- [EXERCISE SET]:
- A) Reproduce the passage of the blog post on recharging below from "I have been" to "were all over.".
- B) List the things the blog post on recharging below says were added to the mix, making the show an around-the-clock venture.
- C) According to the blog post on recharging below, how long after adding the afternoon sports show was the writer fried?

- [EXTRACT]:
How Do You Recharge?

 In Blog

This past week, I’ve been recharging my batteries on vacation in Tennessee. The KVJ Show West Palm Beach is a perpetual ratings juggernaut. Host Kevin Rolston is one of radio’s most creative and driven personalities in this hectic business. He has inspired me to maintain my creative energy and work smarter when I’m back in the office this week.

Randy

I have been in radio almost 30 years and 28 of those have been doing morning shows. Not only have I gotten older, but the job has gotten harder. Adding podcasting, video, and social media to the mix has made doing my show around-the-clock venture six days a week.

Three years ago, I learned a valuable lesson about burnout. I foolishly added an afternoon sports show to my already taxing morning show and prepared for it just as ferociously as my morning show. After eight months, I was fried and found myself unable to strike up passion for either show. I had never experienced anything like it before in my career and secretly wondered if it were all over.

- [DATA]:

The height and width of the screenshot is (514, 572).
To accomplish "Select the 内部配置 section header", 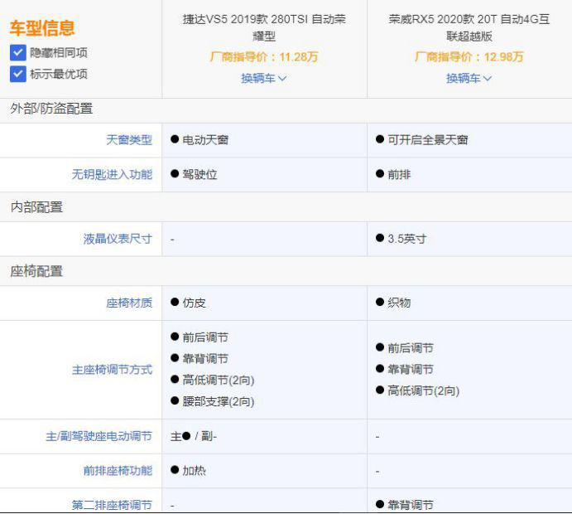I will (x=36, y=207).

- [SOLUTION SET]:
- A)
I have been in radio almost 30 years and 28 of those have been doing morning shows. Not only have I gotten older, but the job has gotten harder. Adding podcasting, video, and social media to the mix has made doing my show around-the-clock venture six days a week.

Three years ago, I learned a valuable lesson about burnout. I foolishly added an afternoon sports show to my already taxing morning show and prepared for it just as ferociously as my morning show. After eight months, I was fried and found myself unable to strike up passion for either show. I had never experienced anything like it before in my career and secretly wondered if it were all over.

- B) Podcasting, video, and social media.

- C) After eight months.